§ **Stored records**
---*---

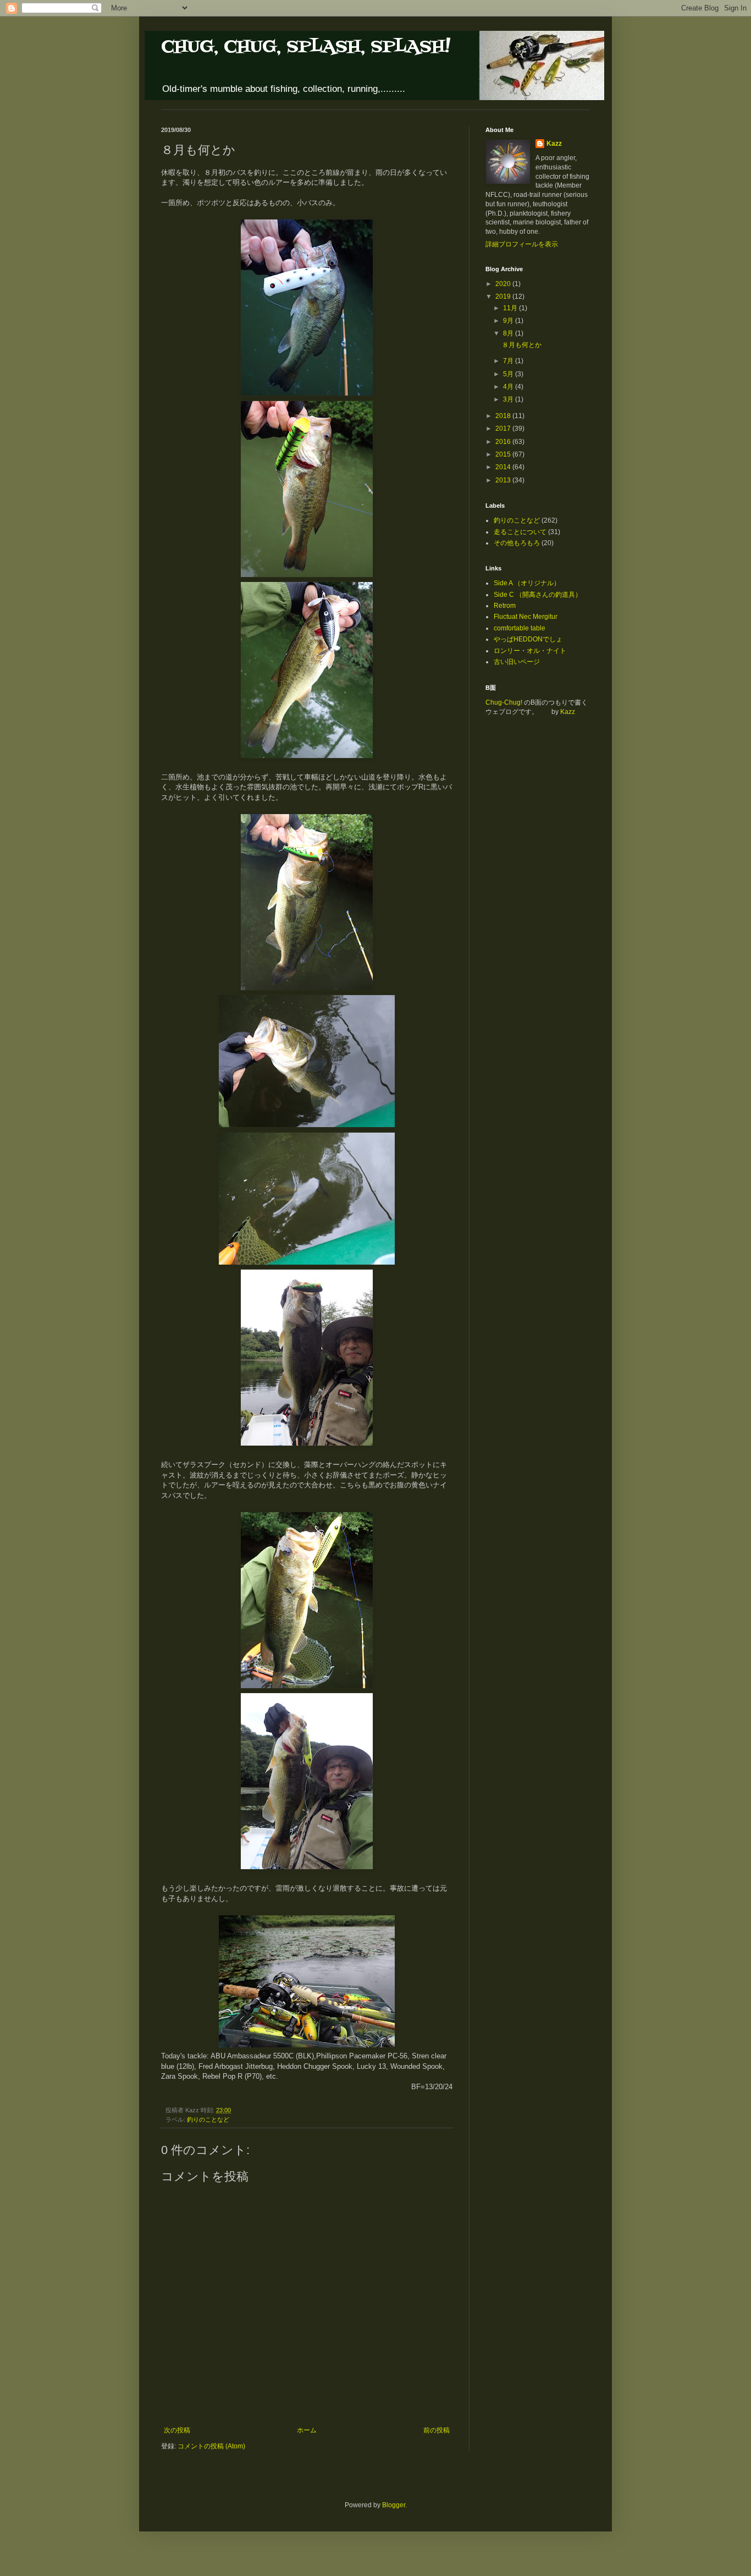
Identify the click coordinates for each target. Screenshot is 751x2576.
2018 (503, 416)
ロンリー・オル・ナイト (530, 651)
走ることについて (520, 532)
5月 (509, 374)
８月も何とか (522, 345)
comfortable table (519, 628)
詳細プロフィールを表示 (521, 244)
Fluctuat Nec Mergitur (525, 616)
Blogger (393, 2505)
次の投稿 (177, 2430)
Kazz (554, 143)
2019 (503, 296)
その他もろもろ (517, 543)
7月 (509, 361)
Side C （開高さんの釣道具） (538, 594)
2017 (503, 428)
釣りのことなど (208, 2119)
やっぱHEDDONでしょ (528, 639)
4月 (509, 387)
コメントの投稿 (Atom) (211, 2446)
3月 (509, 399)
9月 (509, 321)
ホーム (307, 2430)
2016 (503, 442)
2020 (503, 284)
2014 (503, 467)
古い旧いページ (517, 662)
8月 (509, 333)
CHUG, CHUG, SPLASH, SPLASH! (305, 47)
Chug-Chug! (503, 702)
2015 (503, 454)
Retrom (505, 605)
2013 (503, 480)
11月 (511, 308)
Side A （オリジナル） (527, 583)
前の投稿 (436, 2430)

---*---

§ **EXERCISE REQUIREMENTS**
The result should consist solely of the lines from the one that contains "2019 (503, 296)" to the last line of the records above, reproduced exactly.

§ **PROBLEM SOLUTION**
2019 (503, 296)
その他もろもろ (517, 543)
7月 (509, 361)
Side C （開高さんの釣道具） (538, 594)
2017 (503, 428)
釣りのことなど (208, 2119)
やっぱHEDDONでしょ (528, 639)
4月 (509, 387)
コメントの投稿 (Atom) (211, 2446)
3月 (509, 399)
9月 (509, 321)
ホーム (307, 2430)
2016 (503, 442)
2020 (503, 284)
2014 (503, 467)
古い旧いページ (517, 662)
8月 (509, 333)
CHUG, CHUG, SPLASH, SPLASH! (305, 47)
Chug-Chug! (503, 702)
2015 (503, 454)
Retrom (505, 605)
2013 (503, 480)
11月 (511, 308)
Side A （オリジナル） (527, 583)
前の投稿 (436, 2430)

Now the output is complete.